The moment their order arrives, Archana Reddy and Sangeetha Rajesh turn into jittery youngsters excited about new games to play. “We’re usually more excited to play our own games and about how they look and feel than selling them,” says 36-year-old Archana, who started Good Old Games exhibits with Sangeetha to revive age-old indoor games. The duo organised their third exhibition in Saptaparni, a public cultural space in Hyderabad’s Banjara Hills in August, which was “a big a hit among elders”.
“We are possibly the last generation that can pass on these games to our offsprings. Digitisation has taken over childhood. Only if we expose our children to these traditional recreational games, will they ever stay from going extinct,” says 40-year-old Sangeetha.
Despite being friends for over a decade, both came together with this project due to their association with children. Both of them have been teachers. Sangeetha, who still runs a pre-school, says, “One day when I was making one of my students practice handwriting, he said, ‘Why should I learn this when I could hit a button and ‘A’ appears?’ That’s when I realised how much we have become accustomed to technology,” says Archana.
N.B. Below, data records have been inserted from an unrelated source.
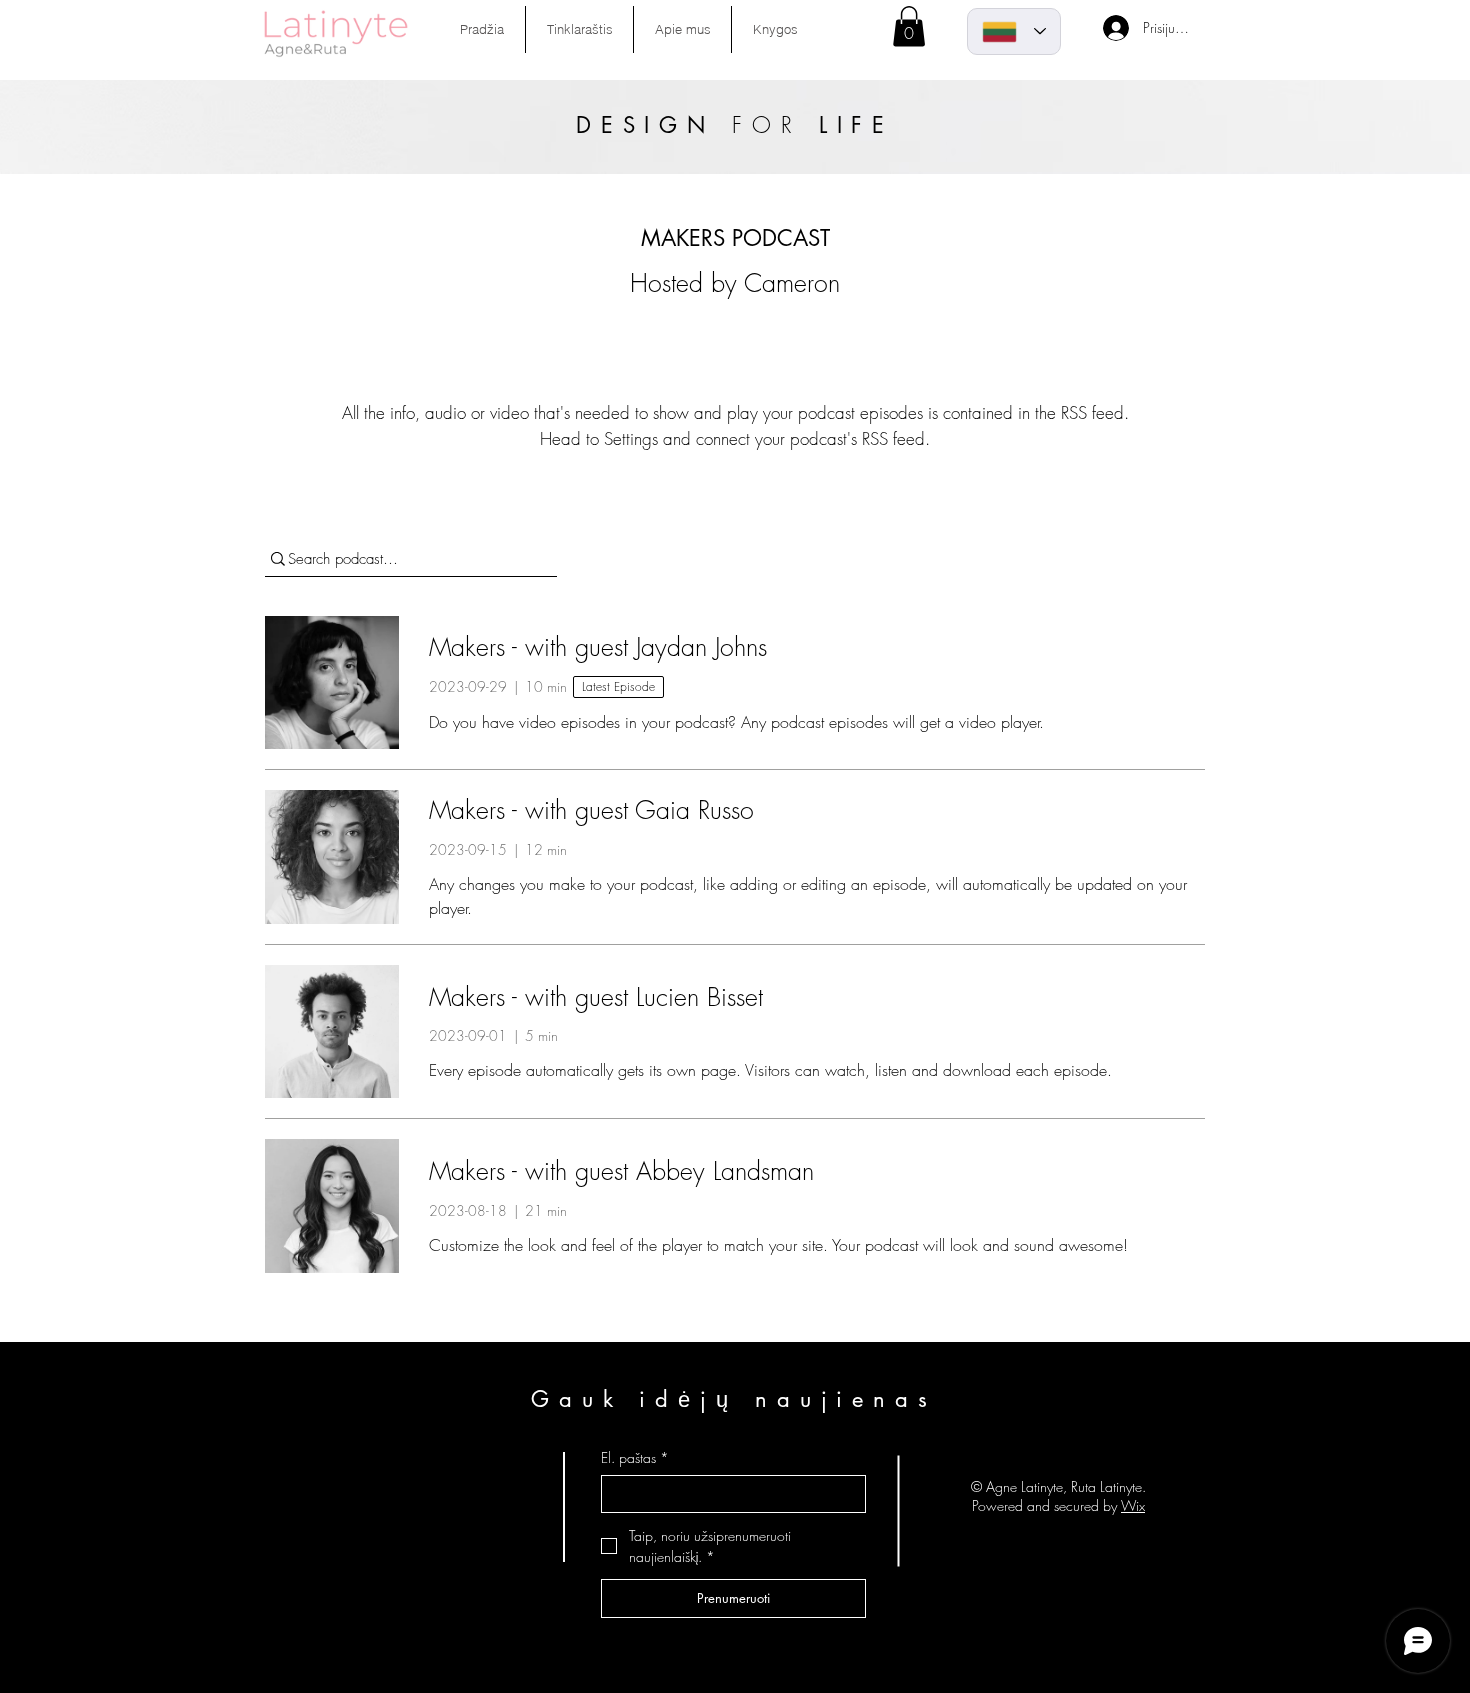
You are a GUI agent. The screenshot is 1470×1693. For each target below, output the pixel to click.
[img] (336, 57)
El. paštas (635, 1457)
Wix (1133, 1505)
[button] (909, 26)
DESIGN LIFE (735, 125)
Their love for everything traditional extends to the raw material they use for their games—a Pacchees table with mirrorwork, Ashtachamma board drawn on a Kalamkari cloth, wood-carved Vamana Guntalu and engraved antique marble tiles. “We brought back the card game called Ganjifa, which was played by kings and rulers 4,000 years ago,” says Archana.
The research took over a year, as they travelled across the villages of Tamil Nadu, Andhra Pradesh, Karnataka and Telangana. “We had to ask locals for instructions on how the games are played. They would just draw them on the ground using whatever was around, a coin or a stick. We adopted this picturesque process because it promotes our textile and artworks and because it will attract people to try them out,” says Archana. “Sometimes people ask for games in a specific colour to match their decor.”
The designs and games are made by handloom and handicraft artists in Tamil Nadu and Telangana, and are on sale only through their Facebook page and when ever they host exhibitions.
Going for handloom and handicrafts has its challenges. Archana says, “We get our lot as and when the artisans finish work. We can’t rush them on this. That is why we tell anyone who visits our exhibition to just take what they find because we can’t be sure if they’ll find it again.”
The duo says that they have never seen it as a business on which they are looking for a return or profit.
“I often play these games with my 10-year-old daughter. It helps me bond with her as well. I also find out more about her about how she reacts to winning and losing. It’s a great chance to teach her about how to be composed in the face of defeat,” says Archana.
They both have their day jobs to keep them afloat, but Good Old Games is more than just a brand for them. “We are doing it for the love of it and thankfully, the response to all our exhibitions have been great. Our main intention is to get bring back what our ancestors taught us. Because if not us, who will,” says Sangeetha.